Abstract:
Currently, the Python standard ast module discards all inline comments (#) during parsing, except for type_ignores. This poses a major limitation for code formatters, linters, and refactoring tools, forcing them to build heavy custom CST (Concrete Syntax Tree) parsers. We propose adding a comments attribute to ast.Module to store inline comments as lightweight metadata objects.
Specification:
We propose a new AST node specifically for inline comments. Since multiline docstrings (""") are already handled perfectly as ast.Constant string literals, this new node targets only single-line comments starting with #.
To maximize memory efficiency and eliminate redundant allocation, the node omits end_lineno (since a single-line comment inherently terminates at the newline) and focuses purely on inline horizontal boundaries.

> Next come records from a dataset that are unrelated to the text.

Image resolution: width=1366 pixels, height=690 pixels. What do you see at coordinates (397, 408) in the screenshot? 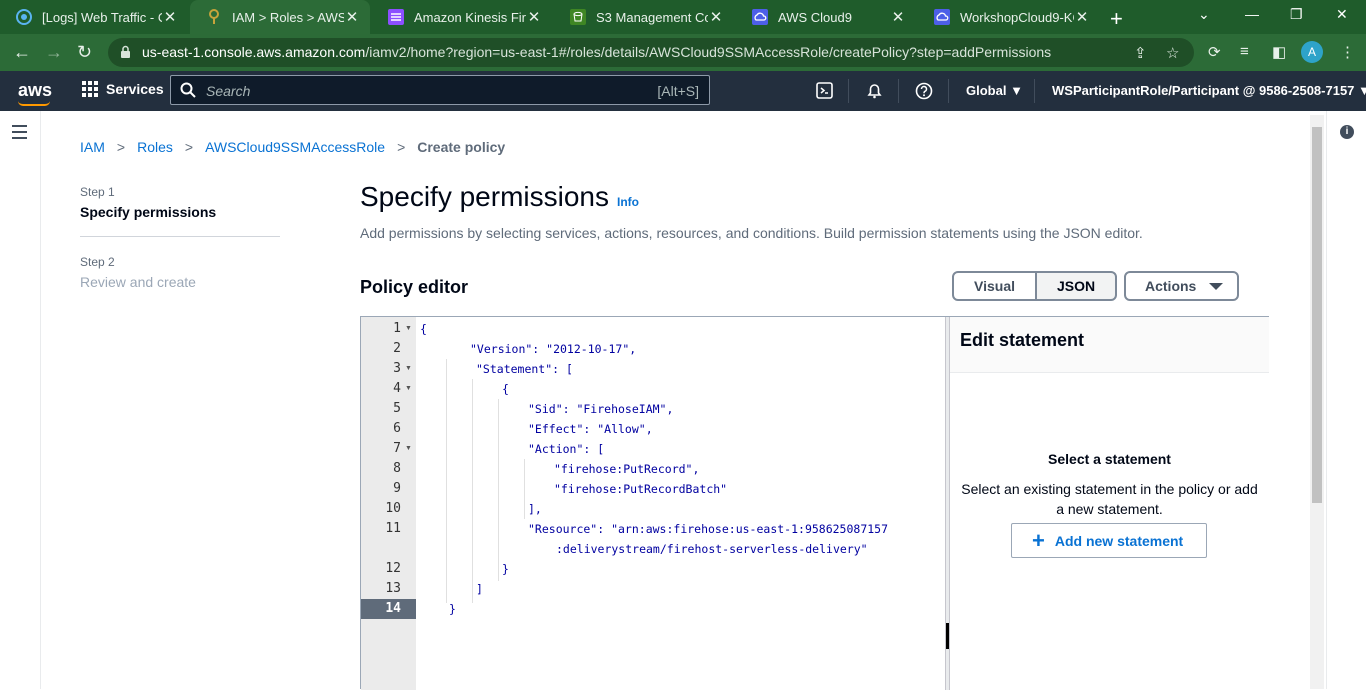
I see `line-number: 5` at bounding box center [397, 408].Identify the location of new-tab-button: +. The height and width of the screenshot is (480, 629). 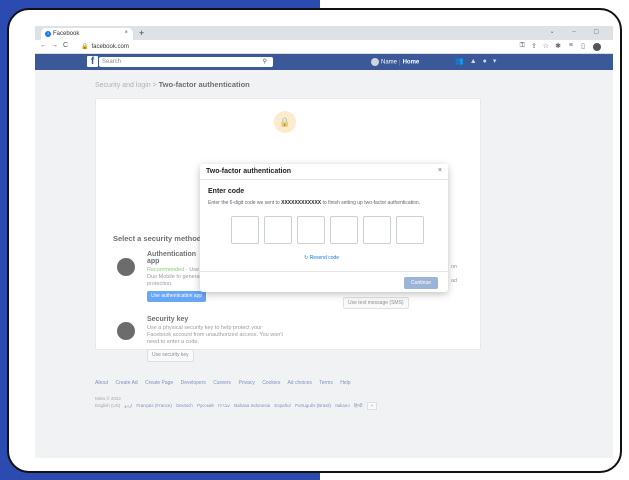
(142, 33). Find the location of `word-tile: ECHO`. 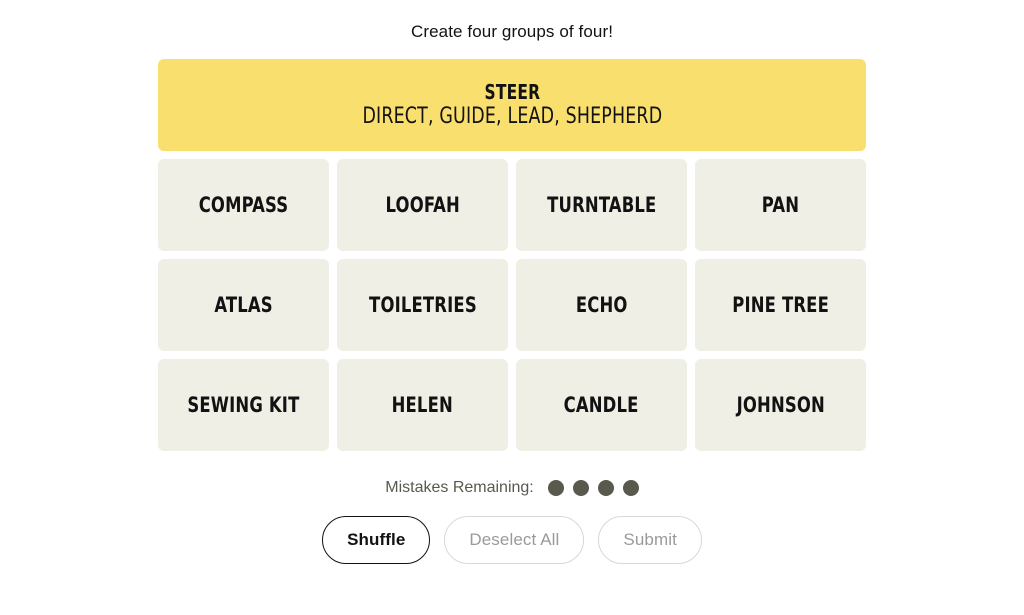

word-tile: ECHO is located at coordinates (602, 305).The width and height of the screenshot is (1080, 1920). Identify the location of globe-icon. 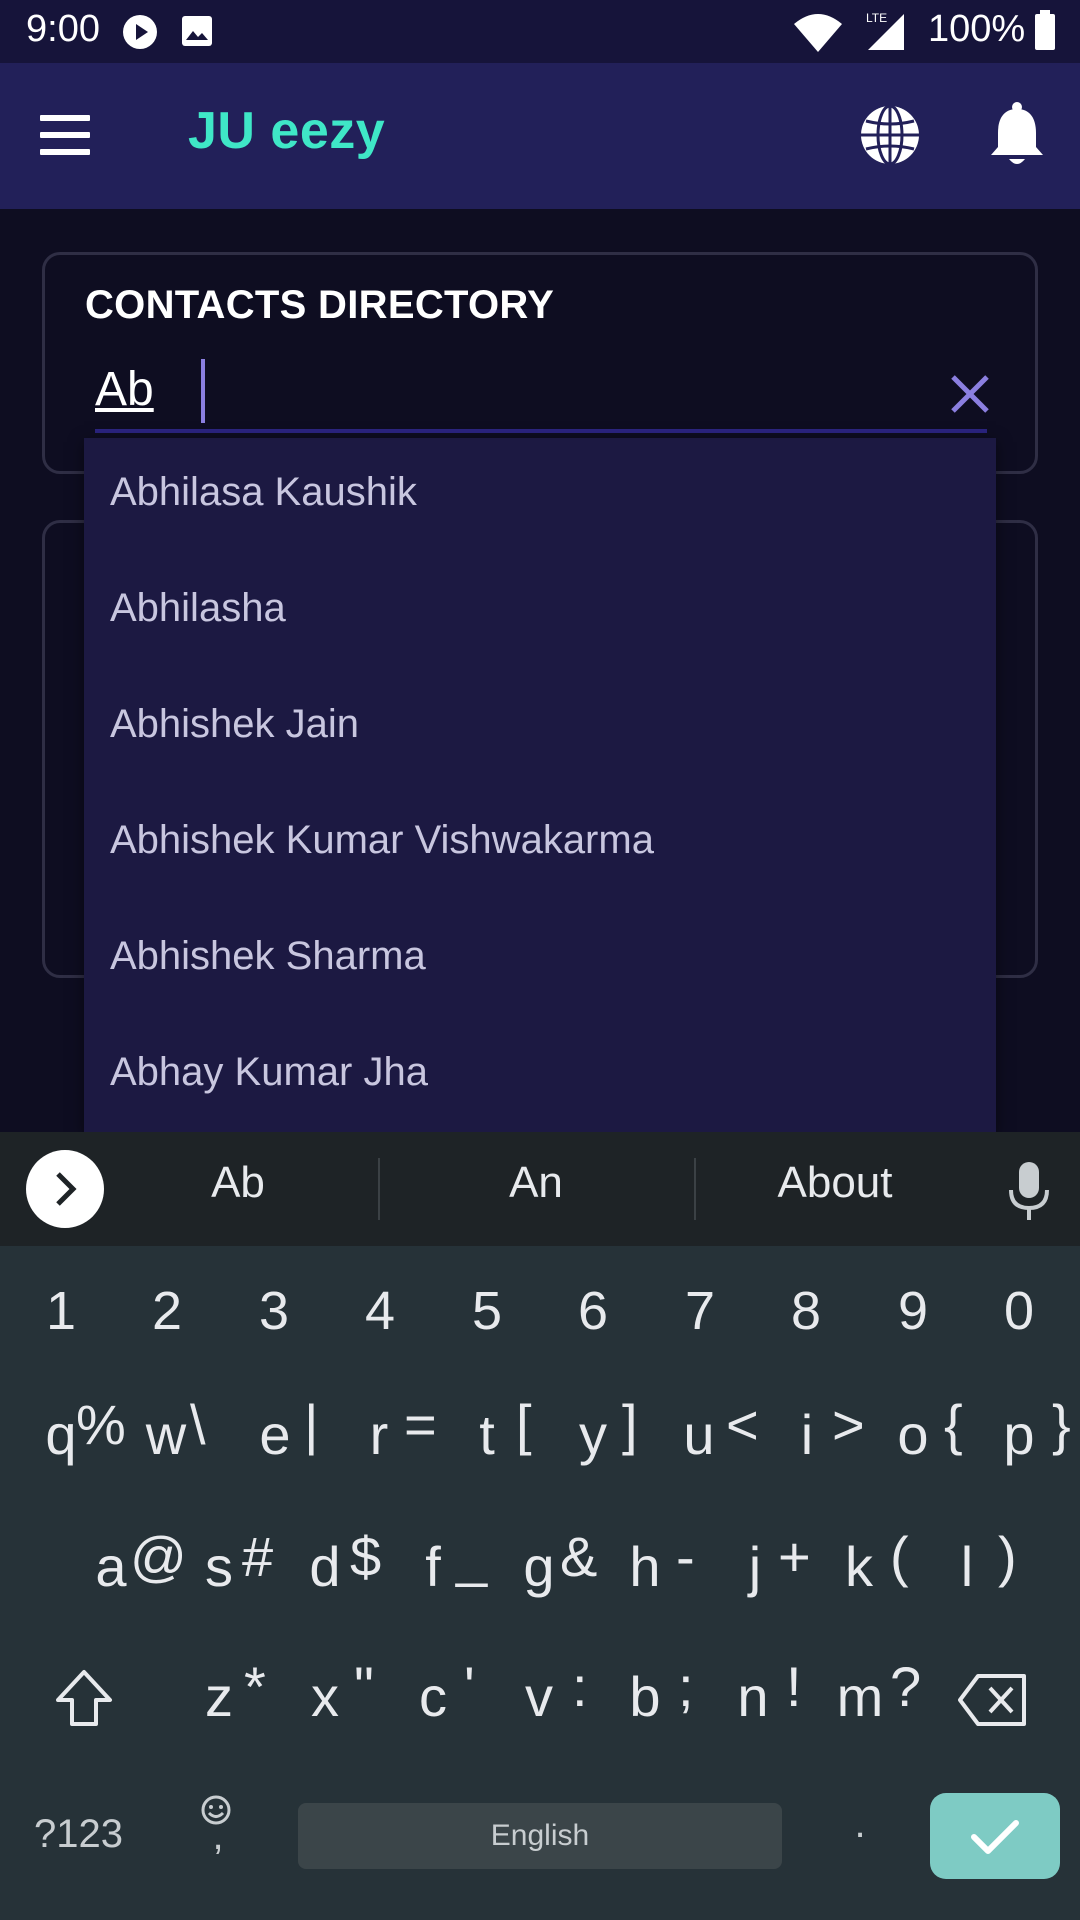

The underlying C implementation would look like this:
Comment(
const char *comment, // The literal string content of the comment
int lineno, // Line number where the comment resides
int col_offset, // Starting column byte offset
int end_col_offset // Ending column byte offset
)
Rationale:
- Memory Efficiency: Unlike other full-scope AST nodes, an inline comment always spans exactly one line. Storing
end_linenois completely redundant. Omitting it prevents unnecessary memory bloat when parsing large codebases with millions of comments. - True Literal Nature: Comments are essentially non-mutating string constants. Storing the text as a constant pointer (
const char *) fits seamlessly into CPython’s literal management. - Exact Tooling Boundaries: By keeping
col_offsetandend_col_offset, modern IDEs and formatters can easily calculate the exact visual range of the comment for syntax highlighting, auto-formatting, and precise user selection.